Smart regulatory action shall facilitate and increase use cases and quality of blockchain services and products. Establishment of an internal Task Force on Financial Technology, co-chaired by DG FISMA and DG CONNECT, was a visionary decision, and hopefully it will also deliver solutions to the issues of blockchain space in the EU.
But due to the peculiarity of the blockchain and its fundamental differences to the current environments, input from the industry insiders is crucial. The industry and legal practitioners are calling for the legislators and the regulators to provide clarity. It will make everyone’s lives easier. A number of entrepreneurs and experts from the crypto space will be happy to share their knowledge, experience and wishes with the competent bodies to assist them with drafting and passing regulation, which will be beneficial to all.
Token offerings, if executed in a right way, can bring tremendous benefits and value to young companies. They can prove themselves as efficient, safe and disruptive funding method. There are a number of EU member states where in my view token offerings can be executed safely and efficiently and I kindly invite EU based blockchain teams to look into these options instead of resorting to non-EU solutions. The EU’s current regulations may serve as a solid ground for further regulatory and technological development of token offerings. An ethical element to the offerings is also important, as these offerings should deliver sufficient, relevant and standardized information to the users, and should be financially sustainable.

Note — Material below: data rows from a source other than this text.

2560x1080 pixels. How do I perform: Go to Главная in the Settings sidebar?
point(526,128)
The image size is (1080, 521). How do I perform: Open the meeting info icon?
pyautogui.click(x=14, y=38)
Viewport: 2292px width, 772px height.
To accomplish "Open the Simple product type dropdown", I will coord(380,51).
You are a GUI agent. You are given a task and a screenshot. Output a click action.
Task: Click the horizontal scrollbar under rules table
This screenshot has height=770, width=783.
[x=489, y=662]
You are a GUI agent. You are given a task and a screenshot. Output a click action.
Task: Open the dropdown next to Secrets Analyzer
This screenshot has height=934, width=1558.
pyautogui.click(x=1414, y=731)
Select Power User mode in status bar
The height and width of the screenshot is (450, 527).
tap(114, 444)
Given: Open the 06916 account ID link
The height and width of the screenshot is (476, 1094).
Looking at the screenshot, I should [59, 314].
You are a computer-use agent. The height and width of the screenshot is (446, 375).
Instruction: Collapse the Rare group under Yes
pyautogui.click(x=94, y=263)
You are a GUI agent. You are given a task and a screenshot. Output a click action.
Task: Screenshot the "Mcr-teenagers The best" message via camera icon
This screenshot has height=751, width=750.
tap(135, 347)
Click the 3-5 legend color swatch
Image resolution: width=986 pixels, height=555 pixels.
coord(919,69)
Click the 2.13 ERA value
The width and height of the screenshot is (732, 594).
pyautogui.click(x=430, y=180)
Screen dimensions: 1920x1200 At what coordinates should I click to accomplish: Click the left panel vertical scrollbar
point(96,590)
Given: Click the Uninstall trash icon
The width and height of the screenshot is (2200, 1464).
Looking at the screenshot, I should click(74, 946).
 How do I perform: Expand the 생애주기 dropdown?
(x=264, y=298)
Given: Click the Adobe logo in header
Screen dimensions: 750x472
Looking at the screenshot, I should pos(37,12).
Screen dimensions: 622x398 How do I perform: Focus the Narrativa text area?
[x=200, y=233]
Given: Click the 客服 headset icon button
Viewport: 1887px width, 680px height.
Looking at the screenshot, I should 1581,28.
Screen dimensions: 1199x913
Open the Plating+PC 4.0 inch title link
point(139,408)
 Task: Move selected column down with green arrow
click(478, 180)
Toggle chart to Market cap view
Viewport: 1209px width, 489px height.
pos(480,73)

I have no doubt that in particular the EU has the energy and the know-how to adapt to the diversity of actors and business models in the blockchain sphere and create a favourable environment for European FinTech hubs and firms to scale up. Consequently, this is also my call to all stakeholders in the industry to provide their view on the issues, raised above, and my modest offer to the regulators, legislators and other interested public bodies, to share my views, knowledge and experience with them to contribute to the common goal.
As the blockchain industry is growing, we need better solutions to meet expectations of the upcoming projects, and I believe that reliable, safe and scalable solutions can be provided.